Doch am 24. August war alles anders. Plötzlich hieß es aus den Reihen der Labour-Fraktion, Glancy habe seine Kompetenzen überschritten, es gebe kein Abkommen. Anfang September wurden 113 Kündigungen verschickt. Am 1. Oktober hätten die Kündigungen in Kraft treten sollen. Weil die Gewerkschaft dagegen vor das britische Höchste Gericht zog, sind die Kündigungen jedoch vorerst außer Kraft gesetzt. Im November soll das Gerichtsverfahren beginnen.

Ohne Nutzen

Für das Handeln der Stadtregierung finden Gewerkschaftsvertreter/innen starke Worte. Howard Beckett ist der für den Streik verantwortliche Hauptamtliche der UNITE-Gewerkschaft. In einer Rede auf dem Kongress des britischen Gewerkschaftsbundes TUC in Brighton sagte er im September: "Eine Labour-Stadtregierung, die nicht für unsere Mitglieder aufsteht, ist für unsere Bewegung ohne Nutzen. Wenn sie wie Tories klingen, wie Tories reden und wie Tories handeln, verdienen sie es, Tories genannt zu werden."

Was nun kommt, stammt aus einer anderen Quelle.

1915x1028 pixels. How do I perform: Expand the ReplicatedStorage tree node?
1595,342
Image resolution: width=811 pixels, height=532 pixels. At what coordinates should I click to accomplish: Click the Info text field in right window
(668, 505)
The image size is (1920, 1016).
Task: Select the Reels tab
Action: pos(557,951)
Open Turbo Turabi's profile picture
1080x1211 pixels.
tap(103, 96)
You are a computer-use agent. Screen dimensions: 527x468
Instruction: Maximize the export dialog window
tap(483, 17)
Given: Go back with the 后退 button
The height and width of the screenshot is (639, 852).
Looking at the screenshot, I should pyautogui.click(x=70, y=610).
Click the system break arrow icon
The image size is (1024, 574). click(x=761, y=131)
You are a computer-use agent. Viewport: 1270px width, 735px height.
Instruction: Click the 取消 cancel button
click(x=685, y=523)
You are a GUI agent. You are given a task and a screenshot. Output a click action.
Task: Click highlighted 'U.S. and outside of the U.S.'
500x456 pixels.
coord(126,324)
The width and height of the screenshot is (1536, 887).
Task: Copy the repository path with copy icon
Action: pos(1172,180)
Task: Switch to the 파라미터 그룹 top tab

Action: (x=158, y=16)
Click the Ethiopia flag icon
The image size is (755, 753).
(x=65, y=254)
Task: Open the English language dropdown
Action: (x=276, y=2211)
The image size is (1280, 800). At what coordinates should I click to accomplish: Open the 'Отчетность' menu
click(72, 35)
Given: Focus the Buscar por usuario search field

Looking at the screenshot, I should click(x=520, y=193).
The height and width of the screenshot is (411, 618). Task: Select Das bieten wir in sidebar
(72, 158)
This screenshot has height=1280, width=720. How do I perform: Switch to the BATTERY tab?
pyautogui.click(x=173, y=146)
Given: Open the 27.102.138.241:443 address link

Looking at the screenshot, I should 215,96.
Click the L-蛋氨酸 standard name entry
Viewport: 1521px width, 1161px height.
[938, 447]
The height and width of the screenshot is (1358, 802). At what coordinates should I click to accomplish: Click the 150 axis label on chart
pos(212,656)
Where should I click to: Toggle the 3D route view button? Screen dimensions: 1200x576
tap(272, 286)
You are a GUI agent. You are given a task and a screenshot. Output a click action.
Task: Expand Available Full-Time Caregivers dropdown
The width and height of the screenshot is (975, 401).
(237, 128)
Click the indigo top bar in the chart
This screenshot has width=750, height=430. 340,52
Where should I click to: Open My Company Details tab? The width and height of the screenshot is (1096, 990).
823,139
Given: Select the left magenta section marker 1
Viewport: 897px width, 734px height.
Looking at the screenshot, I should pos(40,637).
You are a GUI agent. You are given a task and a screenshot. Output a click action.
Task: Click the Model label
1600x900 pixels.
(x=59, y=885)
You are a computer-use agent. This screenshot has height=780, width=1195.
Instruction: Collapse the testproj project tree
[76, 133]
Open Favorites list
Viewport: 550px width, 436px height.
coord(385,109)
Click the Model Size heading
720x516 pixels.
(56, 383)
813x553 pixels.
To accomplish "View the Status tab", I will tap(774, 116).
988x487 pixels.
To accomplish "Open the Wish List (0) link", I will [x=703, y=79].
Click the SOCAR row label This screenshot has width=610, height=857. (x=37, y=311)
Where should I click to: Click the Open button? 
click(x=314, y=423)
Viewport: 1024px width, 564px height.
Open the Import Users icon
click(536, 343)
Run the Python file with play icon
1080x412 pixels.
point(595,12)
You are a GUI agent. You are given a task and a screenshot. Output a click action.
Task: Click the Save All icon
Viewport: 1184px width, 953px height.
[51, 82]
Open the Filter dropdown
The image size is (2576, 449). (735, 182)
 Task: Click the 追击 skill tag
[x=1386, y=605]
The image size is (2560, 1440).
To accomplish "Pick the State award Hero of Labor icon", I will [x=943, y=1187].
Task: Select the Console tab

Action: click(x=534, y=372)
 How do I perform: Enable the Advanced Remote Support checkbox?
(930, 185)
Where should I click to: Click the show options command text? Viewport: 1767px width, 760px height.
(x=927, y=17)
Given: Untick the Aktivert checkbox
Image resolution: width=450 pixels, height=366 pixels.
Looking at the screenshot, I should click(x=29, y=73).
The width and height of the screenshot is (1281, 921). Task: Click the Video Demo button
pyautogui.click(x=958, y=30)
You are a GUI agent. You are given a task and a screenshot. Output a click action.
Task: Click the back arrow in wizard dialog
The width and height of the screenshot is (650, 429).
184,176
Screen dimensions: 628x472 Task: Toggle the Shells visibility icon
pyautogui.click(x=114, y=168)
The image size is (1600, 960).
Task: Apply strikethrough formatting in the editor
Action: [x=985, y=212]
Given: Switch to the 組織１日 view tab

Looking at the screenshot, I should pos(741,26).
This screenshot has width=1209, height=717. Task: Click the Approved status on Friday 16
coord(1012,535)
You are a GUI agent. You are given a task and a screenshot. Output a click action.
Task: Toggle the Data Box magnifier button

Weil sich der Streik der Müllwerker gegen Kommunalpolitiker/innen der Labour-Partei richtete, dauerte es eine Weile, bis Parteichef Corbyn sich dazu äußerte. In seiner ebenfalls in Brighton gehaltenen Parteitagsrede forderte er die Stadtregierung schließlich zum Handeln auf. Auch John McDonnell, der wirtschaftspolitische Sprecher der Labour-Partei, hat den Beschäftigten inzwischen Unterstützung zugesagt. Es handele sich aber nicht um einen Streik gegen Labour, sondern gegen die Sparpolitik, sagte er am Rande des TUC-Kongresses.

Doch für die Streikenden ist es sehr wohl auch ein Streik gegen Labour. In einem Dokumentarfilm wird ein Streikender mit den Worten zitiert: "Ich habe Labour gewählt, jetzt bin ich darüber sehr verbittert." Im Mai 2018 sind in Birmingham Stadtratswahlen. Für die Müllwerker und ihre Gewerkschaft wird dann Thema sein, ob sie die derzeitige Stadtregierung abwählen wollen.